In February, Molina and Perry used their votes on the Grand Avenue Authority to let Related Cos. off the hook over a stiff $250,000 monthly penalty it is supposed to be paying for failing to break ground on the Grand Avenue luxury project.
Paul Novak, planning deputy for L.A. Supervisor Mike Antonovich, termed that vote “shocking . they completely undid a deal that they signed six months ago.”
Despite all this insider maneuvering, the plan to mine the 2006 bond-money fine print so pols could use the Housing Trust Fund on a City Hall–adjacent park is running into trouble. The obstacle?

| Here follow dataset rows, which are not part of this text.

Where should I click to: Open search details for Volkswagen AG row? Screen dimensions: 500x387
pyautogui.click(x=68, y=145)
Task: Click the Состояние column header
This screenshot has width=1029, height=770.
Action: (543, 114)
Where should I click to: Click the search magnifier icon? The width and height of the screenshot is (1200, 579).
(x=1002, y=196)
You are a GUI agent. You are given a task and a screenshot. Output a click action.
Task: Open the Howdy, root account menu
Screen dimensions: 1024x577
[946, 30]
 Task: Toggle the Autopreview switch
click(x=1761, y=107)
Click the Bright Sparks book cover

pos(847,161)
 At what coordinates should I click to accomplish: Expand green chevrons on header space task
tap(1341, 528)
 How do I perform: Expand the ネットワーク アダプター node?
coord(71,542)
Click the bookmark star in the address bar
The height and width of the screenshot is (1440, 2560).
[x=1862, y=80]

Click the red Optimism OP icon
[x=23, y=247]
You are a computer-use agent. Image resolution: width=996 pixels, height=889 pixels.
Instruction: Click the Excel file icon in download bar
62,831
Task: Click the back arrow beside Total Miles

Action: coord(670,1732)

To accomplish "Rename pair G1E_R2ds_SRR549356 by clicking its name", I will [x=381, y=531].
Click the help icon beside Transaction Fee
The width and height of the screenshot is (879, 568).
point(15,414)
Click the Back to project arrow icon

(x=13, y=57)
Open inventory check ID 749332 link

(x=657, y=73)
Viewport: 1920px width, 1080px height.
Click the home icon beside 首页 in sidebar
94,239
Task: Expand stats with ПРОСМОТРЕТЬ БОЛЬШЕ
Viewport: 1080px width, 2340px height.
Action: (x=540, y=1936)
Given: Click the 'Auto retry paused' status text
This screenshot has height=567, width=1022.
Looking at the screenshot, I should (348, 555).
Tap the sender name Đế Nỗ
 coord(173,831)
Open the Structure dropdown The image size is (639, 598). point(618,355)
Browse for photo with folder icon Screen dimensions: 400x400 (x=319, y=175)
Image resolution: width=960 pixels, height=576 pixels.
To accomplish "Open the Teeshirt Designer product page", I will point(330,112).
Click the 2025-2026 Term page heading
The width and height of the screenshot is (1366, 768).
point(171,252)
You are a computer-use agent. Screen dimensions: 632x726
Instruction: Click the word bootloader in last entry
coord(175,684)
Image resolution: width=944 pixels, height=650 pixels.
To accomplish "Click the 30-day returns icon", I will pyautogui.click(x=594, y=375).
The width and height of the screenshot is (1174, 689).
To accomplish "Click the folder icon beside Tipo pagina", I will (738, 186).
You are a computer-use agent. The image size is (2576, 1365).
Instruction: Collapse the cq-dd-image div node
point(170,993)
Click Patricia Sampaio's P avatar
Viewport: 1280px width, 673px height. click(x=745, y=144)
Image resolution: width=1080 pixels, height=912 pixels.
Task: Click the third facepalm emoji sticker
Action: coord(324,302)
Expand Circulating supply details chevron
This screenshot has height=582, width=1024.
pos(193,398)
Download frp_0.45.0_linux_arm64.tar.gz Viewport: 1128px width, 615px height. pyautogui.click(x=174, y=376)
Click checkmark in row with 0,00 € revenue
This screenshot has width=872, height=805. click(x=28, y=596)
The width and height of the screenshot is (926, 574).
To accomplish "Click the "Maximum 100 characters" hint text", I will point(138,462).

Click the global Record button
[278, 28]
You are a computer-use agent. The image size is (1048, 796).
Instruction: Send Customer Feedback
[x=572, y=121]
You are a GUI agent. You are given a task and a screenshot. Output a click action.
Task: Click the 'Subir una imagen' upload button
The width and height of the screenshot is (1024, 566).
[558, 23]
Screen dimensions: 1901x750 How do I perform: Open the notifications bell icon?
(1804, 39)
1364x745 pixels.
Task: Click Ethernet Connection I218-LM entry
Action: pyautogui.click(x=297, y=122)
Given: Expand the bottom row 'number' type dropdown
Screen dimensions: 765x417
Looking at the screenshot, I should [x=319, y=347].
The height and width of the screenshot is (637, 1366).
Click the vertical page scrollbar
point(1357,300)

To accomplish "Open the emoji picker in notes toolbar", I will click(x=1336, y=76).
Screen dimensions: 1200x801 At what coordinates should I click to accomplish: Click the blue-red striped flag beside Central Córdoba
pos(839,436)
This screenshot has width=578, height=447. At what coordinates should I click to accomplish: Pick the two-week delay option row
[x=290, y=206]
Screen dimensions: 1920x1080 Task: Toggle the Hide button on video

Local politicians can’t use the $27.1 million on Civic Park unless Related Cos. constructs luxury housing on Grand Avenue, and, to comply with the trust fund loophole, builds a sprinkling of 100 cheaper rentals.
Molina’s policy director, Gerry Hertzberg, says that if Grand Avenue fails to break ground, they hope to get permission to keep the $27.1 million for “other developments.”
Beyond these two quiet controversies — the little-mentioned $27.1 million pot of taxpayer cash, and the city and county’s hot pursuit of a downtown park while poor neighborhoods go begging — is the problematic location of the Civic Park. Much of this public land is really an earthen cap covering a parking lot near the Dorothy Chandler Pavilion. The extremely poor location, involving multilevel land crisscrossed by roads, resulted in the high base cost of $56 million, which is to be picked up by the developer. It is believed to be a record cost for a modest-sized park on L.A. public land.
Official records show that during six years of wrangling over the plan, L.A. County spent just $9.4 million creating other new parks. Molina responds to this by arguing that the county spent $150 million fixing up and developing parks, and alludes to “urban barriers we inherited” to explain why some parks soak up far more money than others.
Similarly, Villaraigosa and the L.A. City Council have spent little on new parks in a city infamous for neighborhoods jammed with children who have no green space to play in.
Two significant new parks are the $15 million Vista Hermosa Park, built with public and private funds and operated by a conservancy, and Ascot Hills Park in East Los Angeles, 140 acres of mostly city-owned land. An open-space park, it cost just $3.55 million to create. Meanwhile, L.A. is still regarded as ranking last among major U.S. cities in per capita open space.
Civic Park is becoming a feel-good poster child — the centerpiece of a sophisticated media push designed to praise Related Cos. and sell taxpayers on a costly park stuck in a difficult location — nowhere near the crowded neighborhoods that need one.